Consegna:
Duplica senza alcuna modifica le righe che vanno dalla riga con "Click the sparkle" alla riga con "point(931,77)", comprese entrambe.

Dati raccolti
****

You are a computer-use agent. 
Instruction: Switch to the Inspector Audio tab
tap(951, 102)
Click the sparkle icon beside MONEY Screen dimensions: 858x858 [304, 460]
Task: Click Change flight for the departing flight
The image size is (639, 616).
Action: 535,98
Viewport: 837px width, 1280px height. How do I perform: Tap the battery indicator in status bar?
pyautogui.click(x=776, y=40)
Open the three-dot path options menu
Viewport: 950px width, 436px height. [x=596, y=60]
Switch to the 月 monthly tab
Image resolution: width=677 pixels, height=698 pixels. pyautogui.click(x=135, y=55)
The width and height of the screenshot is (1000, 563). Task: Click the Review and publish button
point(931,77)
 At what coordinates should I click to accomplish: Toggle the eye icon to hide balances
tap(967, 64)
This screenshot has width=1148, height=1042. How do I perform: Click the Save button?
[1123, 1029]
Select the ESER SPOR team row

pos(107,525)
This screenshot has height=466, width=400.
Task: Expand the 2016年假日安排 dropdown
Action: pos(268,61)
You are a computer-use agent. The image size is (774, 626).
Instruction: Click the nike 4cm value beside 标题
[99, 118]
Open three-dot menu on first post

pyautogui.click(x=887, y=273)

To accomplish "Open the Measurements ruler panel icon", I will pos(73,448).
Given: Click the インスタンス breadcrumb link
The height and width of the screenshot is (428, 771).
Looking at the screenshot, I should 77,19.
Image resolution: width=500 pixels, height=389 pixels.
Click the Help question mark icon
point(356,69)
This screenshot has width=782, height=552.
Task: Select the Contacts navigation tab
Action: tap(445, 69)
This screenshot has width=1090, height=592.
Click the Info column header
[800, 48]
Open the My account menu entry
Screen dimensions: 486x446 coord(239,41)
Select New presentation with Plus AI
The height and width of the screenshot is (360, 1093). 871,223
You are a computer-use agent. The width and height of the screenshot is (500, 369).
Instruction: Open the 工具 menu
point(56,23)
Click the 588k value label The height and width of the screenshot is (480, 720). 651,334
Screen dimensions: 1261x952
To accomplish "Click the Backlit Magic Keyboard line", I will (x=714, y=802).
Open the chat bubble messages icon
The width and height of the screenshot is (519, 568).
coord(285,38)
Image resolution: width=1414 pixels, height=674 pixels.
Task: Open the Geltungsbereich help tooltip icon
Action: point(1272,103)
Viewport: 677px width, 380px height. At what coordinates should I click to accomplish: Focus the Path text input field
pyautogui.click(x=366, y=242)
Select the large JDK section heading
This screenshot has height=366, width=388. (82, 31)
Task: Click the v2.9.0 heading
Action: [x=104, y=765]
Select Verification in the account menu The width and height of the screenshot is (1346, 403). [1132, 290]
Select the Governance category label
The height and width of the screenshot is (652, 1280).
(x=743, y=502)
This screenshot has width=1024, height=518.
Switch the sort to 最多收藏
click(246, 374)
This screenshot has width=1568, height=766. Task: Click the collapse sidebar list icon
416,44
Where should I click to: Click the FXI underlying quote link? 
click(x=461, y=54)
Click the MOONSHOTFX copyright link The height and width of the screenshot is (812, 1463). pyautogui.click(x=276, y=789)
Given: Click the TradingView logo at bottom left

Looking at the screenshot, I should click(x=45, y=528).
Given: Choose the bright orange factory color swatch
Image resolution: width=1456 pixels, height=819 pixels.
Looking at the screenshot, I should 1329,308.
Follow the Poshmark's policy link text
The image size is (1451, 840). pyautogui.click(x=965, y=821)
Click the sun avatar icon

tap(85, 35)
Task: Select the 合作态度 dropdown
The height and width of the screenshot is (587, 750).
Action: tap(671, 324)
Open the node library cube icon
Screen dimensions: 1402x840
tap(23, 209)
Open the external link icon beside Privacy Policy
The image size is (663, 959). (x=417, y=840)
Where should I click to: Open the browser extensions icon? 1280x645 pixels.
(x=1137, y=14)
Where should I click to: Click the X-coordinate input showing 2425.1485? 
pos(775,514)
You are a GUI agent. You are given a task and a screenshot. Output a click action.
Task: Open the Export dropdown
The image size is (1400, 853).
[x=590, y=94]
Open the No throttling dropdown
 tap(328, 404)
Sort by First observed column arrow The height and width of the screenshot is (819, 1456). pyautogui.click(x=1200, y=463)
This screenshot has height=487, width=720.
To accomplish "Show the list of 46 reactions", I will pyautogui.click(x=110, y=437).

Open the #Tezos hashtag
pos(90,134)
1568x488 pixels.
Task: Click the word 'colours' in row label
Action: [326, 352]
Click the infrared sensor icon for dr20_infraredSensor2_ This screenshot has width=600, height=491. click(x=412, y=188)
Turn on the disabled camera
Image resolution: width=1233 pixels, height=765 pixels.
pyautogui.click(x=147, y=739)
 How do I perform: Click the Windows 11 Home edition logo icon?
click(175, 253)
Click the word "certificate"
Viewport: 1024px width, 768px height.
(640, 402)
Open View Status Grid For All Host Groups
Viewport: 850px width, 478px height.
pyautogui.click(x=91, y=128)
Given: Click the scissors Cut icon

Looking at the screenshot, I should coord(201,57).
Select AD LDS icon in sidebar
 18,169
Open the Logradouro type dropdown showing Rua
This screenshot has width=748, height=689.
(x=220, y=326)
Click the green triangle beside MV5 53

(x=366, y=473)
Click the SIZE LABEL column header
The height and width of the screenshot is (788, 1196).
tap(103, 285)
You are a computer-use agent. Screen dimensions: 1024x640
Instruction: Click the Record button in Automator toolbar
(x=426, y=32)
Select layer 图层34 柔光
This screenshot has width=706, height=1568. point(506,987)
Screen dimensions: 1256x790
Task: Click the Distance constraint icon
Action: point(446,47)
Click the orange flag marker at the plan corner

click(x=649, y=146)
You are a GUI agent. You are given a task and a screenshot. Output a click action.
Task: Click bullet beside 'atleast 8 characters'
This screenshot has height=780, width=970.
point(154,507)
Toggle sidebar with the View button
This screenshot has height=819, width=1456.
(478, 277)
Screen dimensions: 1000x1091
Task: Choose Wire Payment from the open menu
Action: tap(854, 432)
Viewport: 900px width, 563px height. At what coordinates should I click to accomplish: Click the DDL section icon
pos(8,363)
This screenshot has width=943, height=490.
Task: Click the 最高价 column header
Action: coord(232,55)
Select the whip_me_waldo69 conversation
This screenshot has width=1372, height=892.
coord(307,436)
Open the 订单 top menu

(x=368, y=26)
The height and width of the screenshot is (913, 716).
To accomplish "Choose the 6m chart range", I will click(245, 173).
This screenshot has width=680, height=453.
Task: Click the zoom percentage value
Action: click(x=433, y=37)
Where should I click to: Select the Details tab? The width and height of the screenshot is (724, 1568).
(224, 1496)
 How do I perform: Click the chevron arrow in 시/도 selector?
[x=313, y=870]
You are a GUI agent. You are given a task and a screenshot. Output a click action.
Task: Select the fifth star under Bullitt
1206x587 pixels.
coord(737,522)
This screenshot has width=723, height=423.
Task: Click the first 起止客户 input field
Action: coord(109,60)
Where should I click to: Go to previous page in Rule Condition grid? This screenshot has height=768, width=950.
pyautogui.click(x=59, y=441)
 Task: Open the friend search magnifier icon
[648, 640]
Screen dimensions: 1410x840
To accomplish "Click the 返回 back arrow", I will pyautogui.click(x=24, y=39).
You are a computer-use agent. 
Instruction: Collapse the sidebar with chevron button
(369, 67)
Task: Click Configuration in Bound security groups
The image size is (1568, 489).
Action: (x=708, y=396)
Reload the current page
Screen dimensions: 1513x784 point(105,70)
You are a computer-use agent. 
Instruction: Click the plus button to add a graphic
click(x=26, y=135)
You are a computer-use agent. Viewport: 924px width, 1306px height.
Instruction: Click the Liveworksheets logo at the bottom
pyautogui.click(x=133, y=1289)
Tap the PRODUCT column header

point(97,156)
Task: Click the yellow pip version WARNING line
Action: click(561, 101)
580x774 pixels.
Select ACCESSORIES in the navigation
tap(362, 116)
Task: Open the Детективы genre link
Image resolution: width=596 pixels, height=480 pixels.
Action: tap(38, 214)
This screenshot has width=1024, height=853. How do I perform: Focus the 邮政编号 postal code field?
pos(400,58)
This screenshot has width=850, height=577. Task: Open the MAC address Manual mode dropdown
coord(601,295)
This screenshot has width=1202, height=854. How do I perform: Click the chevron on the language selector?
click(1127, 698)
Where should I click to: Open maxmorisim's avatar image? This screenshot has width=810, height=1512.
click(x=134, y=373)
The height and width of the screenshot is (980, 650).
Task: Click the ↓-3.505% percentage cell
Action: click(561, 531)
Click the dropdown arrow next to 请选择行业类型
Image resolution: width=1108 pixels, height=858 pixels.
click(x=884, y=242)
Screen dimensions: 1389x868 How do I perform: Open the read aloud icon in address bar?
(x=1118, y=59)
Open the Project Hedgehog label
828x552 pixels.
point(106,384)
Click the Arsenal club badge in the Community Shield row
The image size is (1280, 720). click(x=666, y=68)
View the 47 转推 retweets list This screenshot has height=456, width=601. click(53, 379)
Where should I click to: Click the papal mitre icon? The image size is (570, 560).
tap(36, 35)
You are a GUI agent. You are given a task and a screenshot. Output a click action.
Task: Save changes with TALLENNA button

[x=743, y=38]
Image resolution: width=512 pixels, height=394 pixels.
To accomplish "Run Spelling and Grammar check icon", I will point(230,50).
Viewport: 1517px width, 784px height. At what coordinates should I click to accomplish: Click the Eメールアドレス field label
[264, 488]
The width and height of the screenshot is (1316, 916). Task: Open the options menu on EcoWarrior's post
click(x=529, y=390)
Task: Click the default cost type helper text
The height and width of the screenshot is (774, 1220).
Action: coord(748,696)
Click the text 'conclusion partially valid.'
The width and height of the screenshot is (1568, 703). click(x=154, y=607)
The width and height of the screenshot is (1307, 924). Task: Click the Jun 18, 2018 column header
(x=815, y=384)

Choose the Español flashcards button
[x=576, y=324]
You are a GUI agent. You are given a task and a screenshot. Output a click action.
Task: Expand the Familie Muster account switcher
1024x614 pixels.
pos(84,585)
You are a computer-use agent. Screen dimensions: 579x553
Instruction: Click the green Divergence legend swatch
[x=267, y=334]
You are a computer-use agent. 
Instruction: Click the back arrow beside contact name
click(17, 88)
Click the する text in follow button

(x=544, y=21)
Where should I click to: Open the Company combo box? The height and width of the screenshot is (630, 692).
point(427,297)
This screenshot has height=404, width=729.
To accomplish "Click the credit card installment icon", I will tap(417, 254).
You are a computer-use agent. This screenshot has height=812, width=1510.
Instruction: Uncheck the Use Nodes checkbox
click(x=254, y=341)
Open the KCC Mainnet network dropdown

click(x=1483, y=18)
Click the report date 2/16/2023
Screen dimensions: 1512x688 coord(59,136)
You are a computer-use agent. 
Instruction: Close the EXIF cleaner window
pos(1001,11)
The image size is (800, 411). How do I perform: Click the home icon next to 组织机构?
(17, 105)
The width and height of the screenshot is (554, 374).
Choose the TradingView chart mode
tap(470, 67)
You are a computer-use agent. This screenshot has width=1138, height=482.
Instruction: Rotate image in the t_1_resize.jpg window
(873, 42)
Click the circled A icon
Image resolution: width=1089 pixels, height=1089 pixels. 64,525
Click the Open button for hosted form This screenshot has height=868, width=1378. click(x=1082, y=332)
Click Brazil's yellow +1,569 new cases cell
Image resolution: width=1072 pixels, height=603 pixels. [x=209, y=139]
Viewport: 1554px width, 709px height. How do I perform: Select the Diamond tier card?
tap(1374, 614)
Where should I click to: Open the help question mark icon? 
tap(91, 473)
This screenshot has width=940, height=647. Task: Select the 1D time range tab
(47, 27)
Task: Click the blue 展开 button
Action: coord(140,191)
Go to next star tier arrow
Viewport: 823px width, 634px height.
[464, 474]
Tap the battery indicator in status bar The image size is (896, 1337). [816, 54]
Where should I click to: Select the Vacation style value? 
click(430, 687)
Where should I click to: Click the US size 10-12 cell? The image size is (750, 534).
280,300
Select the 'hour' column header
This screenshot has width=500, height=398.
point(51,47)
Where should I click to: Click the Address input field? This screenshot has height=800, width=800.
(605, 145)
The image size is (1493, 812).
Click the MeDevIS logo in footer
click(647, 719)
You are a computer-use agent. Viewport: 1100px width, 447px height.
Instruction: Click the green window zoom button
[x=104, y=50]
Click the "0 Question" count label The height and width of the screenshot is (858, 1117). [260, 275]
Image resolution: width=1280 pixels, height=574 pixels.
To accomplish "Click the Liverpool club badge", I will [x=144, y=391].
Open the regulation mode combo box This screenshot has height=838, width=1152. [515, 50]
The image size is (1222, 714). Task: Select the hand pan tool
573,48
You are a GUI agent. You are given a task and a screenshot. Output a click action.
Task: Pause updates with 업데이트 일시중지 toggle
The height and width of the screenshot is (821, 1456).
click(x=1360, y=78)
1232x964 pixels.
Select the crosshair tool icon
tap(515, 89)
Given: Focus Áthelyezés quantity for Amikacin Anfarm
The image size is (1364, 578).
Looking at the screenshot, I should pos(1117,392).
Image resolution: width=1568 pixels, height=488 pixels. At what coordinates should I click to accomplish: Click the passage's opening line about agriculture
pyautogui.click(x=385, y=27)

****

Risposta alla consegna:
Click the sparkle icon beside MONEY Screen dimensions: 858x858 [304, 460]
Task: Click Change flight for the departing flight
The image size is (639, 616).
Action: 535,98
Viewport: 837px width, 1280px height. How do I perform: Tap the battery indicator in status bar?
pyautogui.click(x=776, y=40)
Open the three-dot path options menu
Viewport: 950px width, 436px height. [x=596, y=60]
Switch to the 月 monthly tab
Image resolution: width=677 pixels, height=698 pixels. pyautogui.click(x=135, y=55)
The width and height of the screenshot is (1000, 563). Task: Click the Review and publish button
point(931,77)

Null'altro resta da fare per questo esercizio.